OMA energy counsel Kim Bojko debunked various claims that utilities have made to the committee over previous hearings on HB 247 (Romanchuk, R-Mansfield). She testified: “HB 247 furthers many of the original objectives of the deregulation bill passed in 1999. It promotes competitive electric markets and ensures effective competition by avoiding anticompetitive subsidies …10 years later, the market has developed and competition is working and saving customers billions of dollars. … it is time to move forward and allow the markets to work without government intervention and without above-market charges imposed by regulated utilities.”
Geoff Korff, President, Quaker City Castings, urged the committee to support the bill, saying that current law “allowed for utilities to seek and obtain approval for a whole host of above market, non-bypassable charges on customer bills. These charges are disrupting customers’ ability to save money by shopping their electric loads. My own company has seen its distribution rates increase by 34% in the past three years while my generation rates have come down.
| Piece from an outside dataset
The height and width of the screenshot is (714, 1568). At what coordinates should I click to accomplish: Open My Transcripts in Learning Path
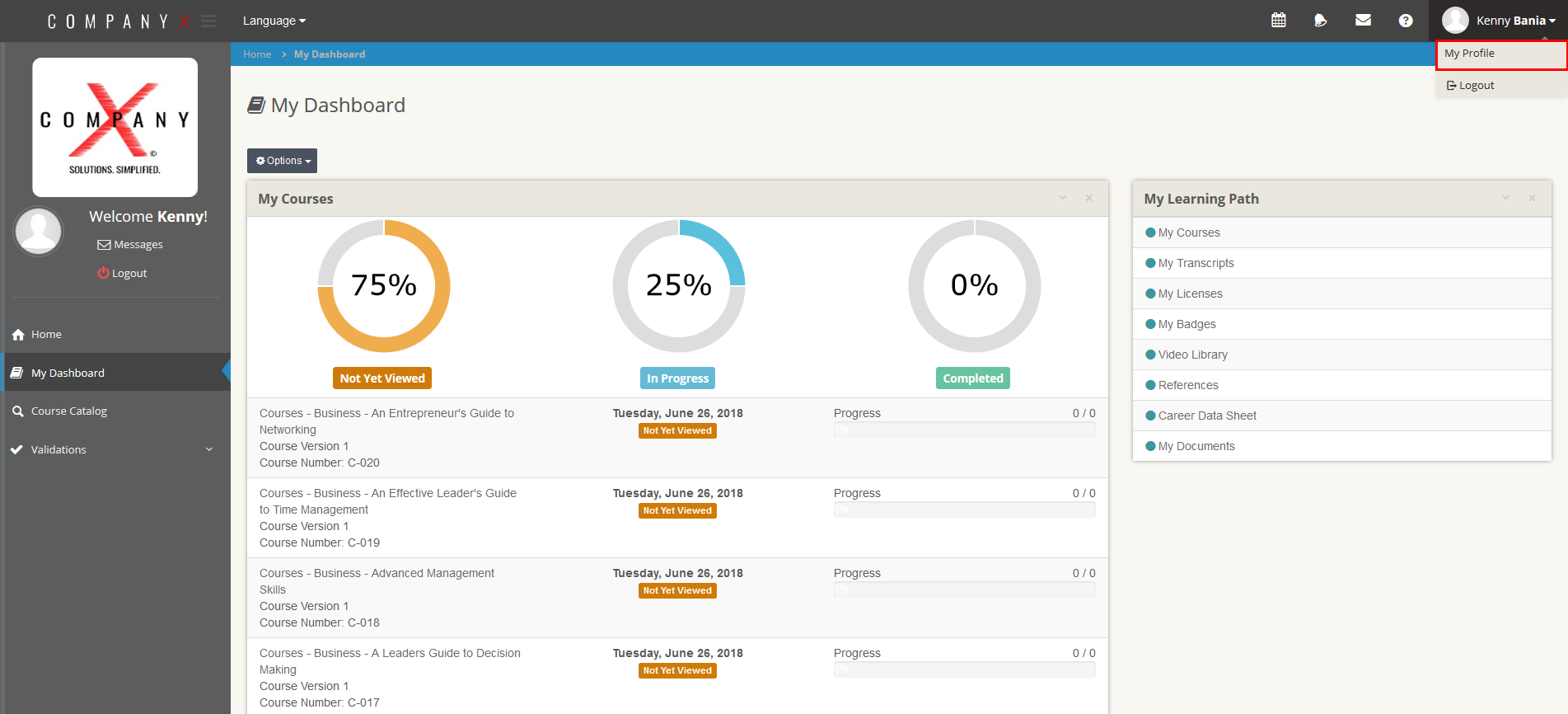[x=1196, y=263]
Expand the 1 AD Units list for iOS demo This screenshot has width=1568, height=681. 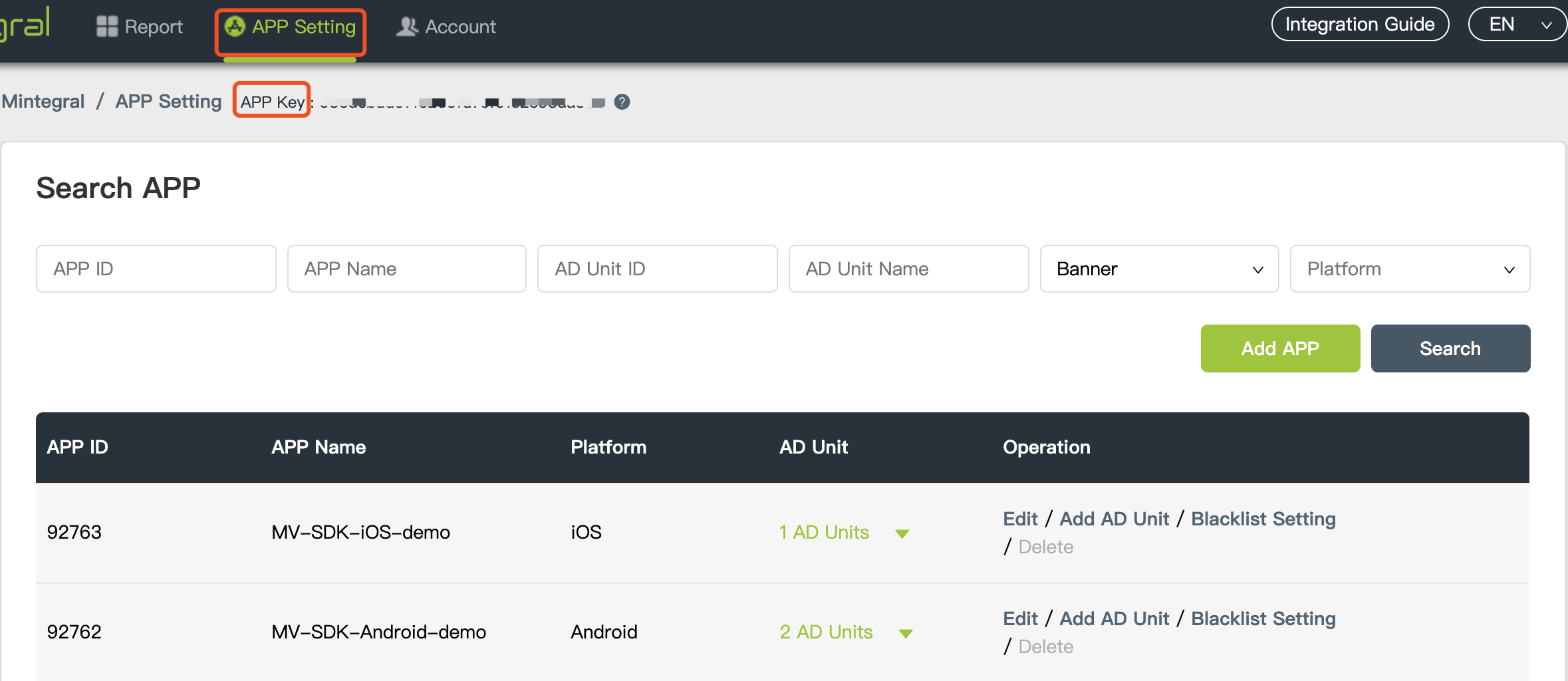902,533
“Passing HB 247 will improve the state’s competitiveness by allowing customers to take advantage of the innovative offerings the competitive market is developing without being encumbered by various non-bypassable charges that do little to nothing to benefit customers.” 1/18/2018
Revised net metering rules were adopted by the Public Utilities Commission of Ohio (PUCO) in its November 8, 2017 order. On January 10, 2018, the PUCO heard oral arguments from interested parties regarding the rules.
Issues of interest to manufacturers that were raised include: 1) the form and amount of compensation available to net metering customers for excess generation; 2) the availability of net metering tariffs to shopping customers, and; 3) the rules governing which facilities qualify for net metering.
Here is a good summary of the arguments from Kim Bojko of Carpenter Lipps & Leland, OMA’s energy counsel.
The PUCO will take the oral arguments into consideration when rendering its decision adopting final net metering rules. 1/18/2018
The Republican polling firm, Public Opinion Strategies, last month fielded a survey of Ohio voters who identify as Republican or as conservative independents regarding energy policies in the state.
According to a memo from Public Opinion Strategies: “The survey results show that conservative voters throughout the state overwhelmingly support policies that encourage greater production of renewable energy and increasing energy efficiency, including a renewable energy standard and revising wind set-back rules to better accommodate turbine siting. Moreover, they reject surcharges to shore up existing coal and nuclear power, and attempts to erode consumer options among electricity providers. Overall, seven-in-ten conservative voters would advise GOP candidates in the state to support those policies, and say that if it were up to them fully half of the state’s electricity would come from renewable energy.”